• What is needed: Each line from the one containing "The image size is (839, 777)." through the final line below must be reproduced exactly, and no others.

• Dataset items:
********************

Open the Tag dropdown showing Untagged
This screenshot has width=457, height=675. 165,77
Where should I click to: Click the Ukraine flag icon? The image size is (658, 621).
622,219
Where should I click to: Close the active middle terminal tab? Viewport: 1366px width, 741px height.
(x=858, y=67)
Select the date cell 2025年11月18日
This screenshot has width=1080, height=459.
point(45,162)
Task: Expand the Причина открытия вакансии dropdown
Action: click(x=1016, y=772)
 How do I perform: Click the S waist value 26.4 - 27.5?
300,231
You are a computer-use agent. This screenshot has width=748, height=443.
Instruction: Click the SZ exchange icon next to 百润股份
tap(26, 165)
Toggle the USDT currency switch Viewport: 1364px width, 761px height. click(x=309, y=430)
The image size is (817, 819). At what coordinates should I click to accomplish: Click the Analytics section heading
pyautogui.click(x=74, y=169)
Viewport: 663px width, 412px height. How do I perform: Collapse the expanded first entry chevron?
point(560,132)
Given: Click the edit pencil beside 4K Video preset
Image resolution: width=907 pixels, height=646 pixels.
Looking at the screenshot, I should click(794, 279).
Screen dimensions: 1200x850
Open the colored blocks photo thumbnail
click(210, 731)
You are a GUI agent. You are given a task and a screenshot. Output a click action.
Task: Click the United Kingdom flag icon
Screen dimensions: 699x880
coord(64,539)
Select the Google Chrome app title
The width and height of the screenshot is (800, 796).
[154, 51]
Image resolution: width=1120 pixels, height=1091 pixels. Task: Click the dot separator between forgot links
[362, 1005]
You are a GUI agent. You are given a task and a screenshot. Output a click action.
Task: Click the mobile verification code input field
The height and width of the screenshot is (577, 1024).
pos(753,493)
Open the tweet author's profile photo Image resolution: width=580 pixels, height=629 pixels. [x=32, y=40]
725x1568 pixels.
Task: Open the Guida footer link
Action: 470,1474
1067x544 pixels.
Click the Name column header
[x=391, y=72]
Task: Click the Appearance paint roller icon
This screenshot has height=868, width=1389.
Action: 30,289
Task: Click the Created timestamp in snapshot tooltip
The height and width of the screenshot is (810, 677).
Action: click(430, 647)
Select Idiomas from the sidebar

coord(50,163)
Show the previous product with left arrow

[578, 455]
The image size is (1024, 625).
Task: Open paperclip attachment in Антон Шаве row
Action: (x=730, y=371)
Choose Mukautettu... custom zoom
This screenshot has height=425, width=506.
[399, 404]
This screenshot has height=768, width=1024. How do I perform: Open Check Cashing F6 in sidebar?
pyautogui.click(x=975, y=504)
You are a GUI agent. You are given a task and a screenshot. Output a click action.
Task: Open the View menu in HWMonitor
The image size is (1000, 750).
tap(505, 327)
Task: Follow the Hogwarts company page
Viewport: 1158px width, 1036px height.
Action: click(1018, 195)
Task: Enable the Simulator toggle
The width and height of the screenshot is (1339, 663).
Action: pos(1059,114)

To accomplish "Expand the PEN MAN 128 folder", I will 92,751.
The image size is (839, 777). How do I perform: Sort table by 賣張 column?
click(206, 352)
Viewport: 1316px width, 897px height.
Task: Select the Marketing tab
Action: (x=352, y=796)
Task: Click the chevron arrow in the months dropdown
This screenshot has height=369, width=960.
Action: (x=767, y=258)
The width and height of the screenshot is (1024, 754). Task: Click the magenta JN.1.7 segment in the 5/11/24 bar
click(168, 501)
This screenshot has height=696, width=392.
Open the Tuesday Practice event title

********************

• Result for this task:
The image size is (839, 777). How do I perform: Sort table by 賣張 column?
click(206, 352)
Viewport: 1316px width, 897px height.
Task: Select the Marketing tab
Action: (x=352, y=796)
Task: Click the chevron arrow in the months dropdown
This screenshot has height=369, width=960.
Action: (x=767, y=258)
The width and height of the screenshot is (1024, 754). Task: Click the magenta JN.1.7 segment in the 5/11/24 bar
click(168, 501)
This screenshot has height=696, width=392.
Open the Tuesday Practice event title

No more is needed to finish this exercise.